Mentre oltreoceano il neosindaco di New York costruisce il proprio consenso sulla parola più antica del mondo — giustizia — promettendo case per chi non ne ha, trasporti gratuiti per chi lavora e un welfare che curi le ferite sociali invece di nasconderle, qui da noi il discorso pubblico si perde tra bonus effimeri e passerelle mediatiche. Là si discute di come redistribuire la ricchezza, da noi di come giustificare la povertà. E mentre gli Stati Uniti si interrogano su come garantire a tutti un tetto e una cura, in Campania c’è chi ancora aspetta un medico di base, un consultorio funzionante, un autobus che non arrivi già pieno. Secondo il Welfare Italia Index 2025, la Campania è la penultima regione d’Italia per assistenza ai bisognosi, ferma a 62 punti su 100. Peggio fanno solo Basilicata e Calabria. In cima alla classifica, Trento e Bolzano, che sembrano appartenere a un altro Paese, a un’altra epoca, a un’altra idea di Stato.

Il divario tra chi ha tutto e chi non ha più nemmeno la forza di chiedere è ormai strutturale. Aumenta di anno in anno, come una crepa che attraversa la penisola. Al Nord si sperimenta, al Sud si sopravvive. Laddove l’autonomia differenziata promette “efficienza”, al Mezzogiorno resta il compito di accettare i resti. Il 23,1% degli italiani è a rischio povertà o esclusione sociale. Ma in Campania questa percentuale sale come un termometro impazzito, e con essa cresce la rassegnazione. Gli ospedali si svuotano di medici e si riempiono di attese. Le liste per un esame diagnostico sembrano un rito d’iniziazione alla pazienza. E la salute — che dovrebbe essere un diritto costituzionale — diventa un lusso da pendolari: chi può, sale su un treno per curarsi al Nord; chi non può, aspetta e prega.

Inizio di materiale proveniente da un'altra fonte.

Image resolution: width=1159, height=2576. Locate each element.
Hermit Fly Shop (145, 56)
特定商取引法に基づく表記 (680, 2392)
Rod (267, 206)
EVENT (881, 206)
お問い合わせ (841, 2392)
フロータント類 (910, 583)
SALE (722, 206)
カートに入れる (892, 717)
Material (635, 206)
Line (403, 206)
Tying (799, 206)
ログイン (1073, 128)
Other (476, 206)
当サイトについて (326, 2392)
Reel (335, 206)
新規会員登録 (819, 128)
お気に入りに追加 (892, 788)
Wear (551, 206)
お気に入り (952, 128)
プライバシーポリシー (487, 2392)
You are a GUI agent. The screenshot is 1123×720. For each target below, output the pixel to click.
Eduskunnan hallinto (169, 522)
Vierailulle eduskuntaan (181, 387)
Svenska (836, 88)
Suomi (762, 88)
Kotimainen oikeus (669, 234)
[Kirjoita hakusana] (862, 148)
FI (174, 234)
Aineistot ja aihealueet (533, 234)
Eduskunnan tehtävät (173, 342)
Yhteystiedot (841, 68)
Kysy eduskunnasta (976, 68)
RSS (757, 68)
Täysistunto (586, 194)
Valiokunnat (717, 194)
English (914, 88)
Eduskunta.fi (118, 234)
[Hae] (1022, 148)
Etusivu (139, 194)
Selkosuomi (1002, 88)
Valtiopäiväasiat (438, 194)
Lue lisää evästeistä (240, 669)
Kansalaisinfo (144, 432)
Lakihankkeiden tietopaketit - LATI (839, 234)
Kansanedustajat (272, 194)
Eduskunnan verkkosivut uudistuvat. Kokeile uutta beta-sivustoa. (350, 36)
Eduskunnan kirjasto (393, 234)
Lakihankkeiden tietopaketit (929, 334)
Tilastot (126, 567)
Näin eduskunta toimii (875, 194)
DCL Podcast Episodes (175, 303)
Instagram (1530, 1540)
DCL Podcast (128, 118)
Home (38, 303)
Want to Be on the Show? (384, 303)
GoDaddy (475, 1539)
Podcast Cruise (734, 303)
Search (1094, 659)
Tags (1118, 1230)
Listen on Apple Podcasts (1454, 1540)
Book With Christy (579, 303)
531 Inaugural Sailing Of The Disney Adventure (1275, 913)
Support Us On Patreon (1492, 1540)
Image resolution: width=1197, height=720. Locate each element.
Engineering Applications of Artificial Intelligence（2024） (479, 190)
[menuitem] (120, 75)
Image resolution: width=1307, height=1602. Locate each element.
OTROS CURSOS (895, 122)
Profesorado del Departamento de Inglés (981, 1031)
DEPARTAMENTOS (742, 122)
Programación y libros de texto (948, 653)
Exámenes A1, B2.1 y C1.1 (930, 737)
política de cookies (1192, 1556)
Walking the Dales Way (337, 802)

È l’Italia dove si trova il modo di finanziare ponti sullo Stretto, ma non asili nei quartieri popolari. Dove si discute di intelligenza artificiale mentre mancano i termometri negli ambulatori. Dove il ministro della Salute parla di “eccellenze”, ma la realtà quotidiana è fatta di pronto soccorso al collasso, infermieri esausti e cittadini invisibili. Siamo il Paese dove la parola welfare viene pronunciata solo nei convegni, magari quelli organizzati dalle stesse multinazionali che pagano stipendi da fame. Il rapporto auspica una “strategia nazionale” che metta le persone al centro. Ma chi le metterà, se la politica è troppo occupata a salvarsi da sé? Il Sud non chiede carità: chiede giustizia. Chiede che un bambino di Avellino o di Scampia abbia le stesse opportunità di uno di Udine. Chiede che curarsi non dipenda dal CAP di residenza. Mentre il mondo guarda avanti, l’Italia gira su se stessa. E la Campania, terra di intelligenze e passioni, resta schiacciata tra l’abbandono istituzionale e la retorica dell’autosufficienza. Forse servirà un sindaco di New York anche qui, qualcuno che abbia il coraggio di dire che la povertà non è una colpa ma una ferita collettiva. Fino ad allora, continueremo a misurare il progresso con lo stesso metro storto di sempre: il metro che ci dice che il Sud vale meno.